肉・寿司食いねぇ!
「へい、らっしゃい」
家に帰ってリビングに入ると、マイから威勢のいい挨拶が飛んできた。
マイの格好は白い道着のような前で閉じる東方の服に、胸元には分厚い包帯みたいなものを巻いた下着、『さらし』が覗いていて、頭には白いはちまきが巻かれている。
あ、これは先日のピオンの寿司職人さんスタイルだ。前回のピオンも似合っていたが、マイも当然似合っている。気をつけないと、ついつい開いた胸元の『さらし』に目が吸いこまれてしまう。あれって解けたりしないのだろうか?
部屋も前回同様改造されていて、カウンターにスツールになっている。マイはカウンターの中で、あとのみんなはスツールに座っている。僕の帰りに気付いて、みんな振り返る。
アン、見た目幼女の導師ジブル、立ち上がった大きなホルスタイン柄の猫人モフちゃんだ。
「お帰り、ザップ。お疲れさま。まあ、まずは座って」
なんか気圧されて、僕は突っ立ったままだった。
「ああ」
僕はスツールに腰掛ける。
「まずは、冷えたエールをどうぞ」
温かい『おしぼり』という布を差し出されて手を拭うと、小さめのグラスがカウンターに並べられ、それにマイが瓶のエールを注いでいく。
「「「かんぱーい」」」
僕らは軽くグラスをぶつけエールを口にする。くーっ、五臓六腑に染み渡る。おっさんみたいだな。ん、なんかいつものより飲みやすい。
「あ、これは帝都で1番人気の『ハードドライ』ですね」
ジブル説明ありがとう。
「へぇー、これが帝都のエールか」
僕はグラスの中の液体をまじまじと見る。なんかいつもよりシュワシュワが多い気がする。という事は、誰か帝都に行ったのか? 帝都と言えば学園にいる妹は元気だろうか?
「王国では、味の濃いコクのあるエールが人気だけど、帝国では辛口で炭酸の強いエールをキンキンに冷やして飲むのが人気なのよ」
幼女が酒について熱く語っている。なんか背徳的だ。もしかしてジブルは実は子供族じゃなくてドワーフなのでは? 酔っぱらったの見た事ないし、いつも酒飲んでる気がする。
「準備してる間、これでもつまんでて」
マイから僕らの前に小鉢料理が差し出される。もう完璧に使えるようになった箸でついばむ。薄い味の煮物だ。このエールにとても合う。

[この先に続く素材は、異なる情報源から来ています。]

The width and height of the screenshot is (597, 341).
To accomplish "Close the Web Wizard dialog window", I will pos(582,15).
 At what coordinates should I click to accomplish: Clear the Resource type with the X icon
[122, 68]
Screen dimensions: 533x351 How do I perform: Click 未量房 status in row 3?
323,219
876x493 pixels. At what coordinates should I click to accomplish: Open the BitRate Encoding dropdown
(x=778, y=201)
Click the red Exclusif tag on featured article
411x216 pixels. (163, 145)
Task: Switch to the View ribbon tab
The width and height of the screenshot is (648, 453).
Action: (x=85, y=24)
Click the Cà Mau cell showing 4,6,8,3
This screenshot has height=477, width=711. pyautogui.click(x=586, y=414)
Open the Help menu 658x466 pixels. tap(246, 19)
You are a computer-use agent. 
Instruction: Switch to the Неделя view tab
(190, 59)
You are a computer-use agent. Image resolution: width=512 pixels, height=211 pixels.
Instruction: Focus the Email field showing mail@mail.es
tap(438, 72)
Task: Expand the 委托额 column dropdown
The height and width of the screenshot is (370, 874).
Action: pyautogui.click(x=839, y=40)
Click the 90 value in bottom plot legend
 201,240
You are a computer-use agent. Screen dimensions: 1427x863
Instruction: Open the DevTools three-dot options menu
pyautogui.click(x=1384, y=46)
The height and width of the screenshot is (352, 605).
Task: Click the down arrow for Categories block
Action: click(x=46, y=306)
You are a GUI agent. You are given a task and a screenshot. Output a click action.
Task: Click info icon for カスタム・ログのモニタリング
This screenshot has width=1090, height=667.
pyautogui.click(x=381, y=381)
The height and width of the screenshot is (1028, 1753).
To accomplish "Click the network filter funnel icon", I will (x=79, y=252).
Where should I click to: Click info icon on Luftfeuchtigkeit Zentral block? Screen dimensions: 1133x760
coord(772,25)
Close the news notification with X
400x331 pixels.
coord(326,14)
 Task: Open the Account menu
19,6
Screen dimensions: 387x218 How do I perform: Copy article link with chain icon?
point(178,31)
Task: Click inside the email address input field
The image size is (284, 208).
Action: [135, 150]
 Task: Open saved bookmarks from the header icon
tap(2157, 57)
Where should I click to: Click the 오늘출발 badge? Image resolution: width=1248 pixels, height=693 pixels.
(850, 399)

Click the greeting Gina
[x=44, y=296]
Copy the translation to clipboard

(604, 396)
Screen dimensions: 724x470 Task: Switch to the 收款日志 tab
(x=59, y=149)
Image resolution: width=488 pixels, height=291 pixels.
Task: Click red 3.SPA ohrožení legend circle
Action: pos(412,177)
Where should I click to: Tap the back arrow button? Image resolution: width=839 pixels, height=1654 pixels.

マイは僕達に背を向け、七輪みたいなのでお肉を焼いている。そして、お肉を表裏軽く焼いたのを皿に並べるとこっちを向いて右手で桶に用意していたシャリ左手に肉を持って、両手が重なったと思ったら右手を僕の前のカウンターに差し出し、そこには寿司が出現していた。この前、僕達が教えて貰った寿司の作り方とは違う。ピオンと同様な握り方だ。さすがマイ、器用だ。どんだけ練習したのだろうか?
そして、僕らの前に寿司が2個、いや、2貫置かれる。ジブル言うには寿司1貫と言うと、1個を指すこともあれば2個を指す事もあるそうだ。お店や地域で違うらしい紛らわしい事だ。
「「「いただきます」」」
僕達の前に出された炙った肉の乗った寿司に醤油をつけて口にする。
美味い。口の中で蕩ける。まるでこの前の大トロみたいだ。どっちが上かは優劣つけがたい。けど、魚の寿司には無かった、どっしりと食べた感がある。
「マイ、すげぇーな。美味い、美味すぎる!」
「ありがとう。焼き方はブルーレアで、お肉は牛のバラ肉の1番美味しい所よ。いまからどんどん握るわ」
もう一つ口にする。お肉は表面だけ焼いたほぼ生に近いものだけど、甘みがあって口のなかで、文字通りとろける。
それから僕達は、美味しい肉寿司を心ゆくまで楽しんだ。